You are overthinking the problem a bit.
Based on your description, you have two samples from populations $A$ and $B$ where you want to show $\mathbb{E}(A) < \mathbb{E}(B)$. Assuming you drew enough samples and the populations do not follow distributions that are extremely skewed, you plan to use a $t$-test which is practically applicable.
A standard (read: conventional) way to do so is to specify
$$ H_0: \mathbb{E}(A) = \mathbb{E}(B),\quad H_1: \mathbb{E}(A) < \mathbb{E}(B)$$
and run on your Python:
scipy.stats.ttest_ind(a, b, equal_var=False, alternative='less')
(Note equal_var=False
is copied directly from the question - you should consider whether this is actually the case, as it changes the result a bit).
Why your proposals do not work
$H_0: \mathbb{E}(A) = \mathbb{E}(B)$. The p-value returned by scipy.stats.ttest_ind(a, b, equal_var=False, alternative='two-sided')
Here you are testing against a two-sided alternate hypothesis $H_a: \mathbb{E}(A) \neq \mathbb{E}(B)$. Rejecting the null hypothesis in this case technically tells you nothing on which expectation is greater than which.
Moreover, from a practical perspective the p-value you get from the same samples will be double than that you get if you use $H_1$ as your alternate hypothesis, as you are also required to consider the other extreme in this hypothesis.

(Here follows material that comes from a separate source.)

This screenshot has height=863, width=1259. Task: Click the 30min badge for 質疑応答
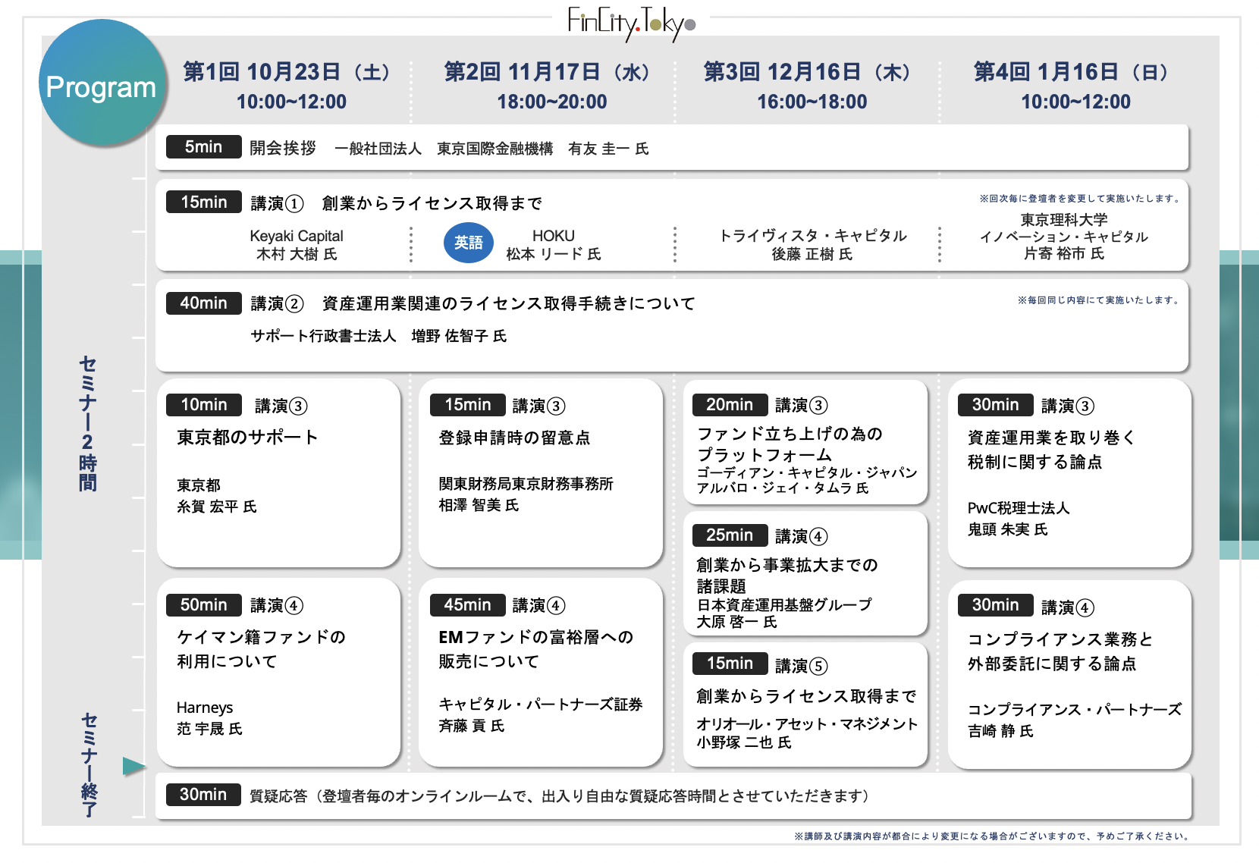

$H_0: \mathbb{E}(A) > \mathbb{E}(B)$. The p-value returned by scipy.stats.ttest_ind(a, b, equal_var=False, alternative='greater')

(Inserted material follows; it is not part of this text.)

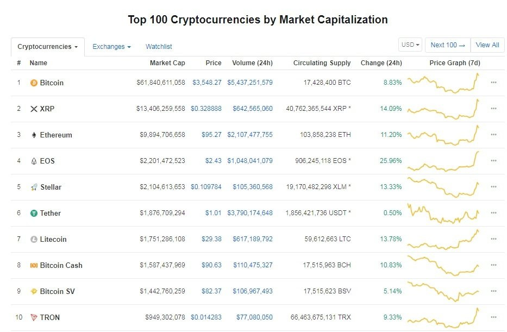
Task: Open the three-dot menu for TRON row
Action: [x=493, y=318]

Firstly, the Python code you've suggested does not match the null hypothesis you have written, but the following
$$H_0: \mathbb{E}(A) = \mathbb{E}(B),\quad H_b: \mathbb{E}(A) > \mathbb{E}(B)$$
This is confirmed on the documentation for scipy.stats.ttest_ind
, "This is a two-sided test for the null hypothesis that 2 independent samples have identical average (expected) values." there is no guarantee that the result (i.e. p-value) will extrapolate to the null of $\mathbb{E}(A) > \mathbb{E}(B)$.
Secondly, for such composite null hypothesis there is quite a lot of work involved to integrate the test statistic, p-value, etc. for every possible value in the set. As you can probably imagine, this gets pretty messy quick and I would not recommend doing so given the existence an easy alternative.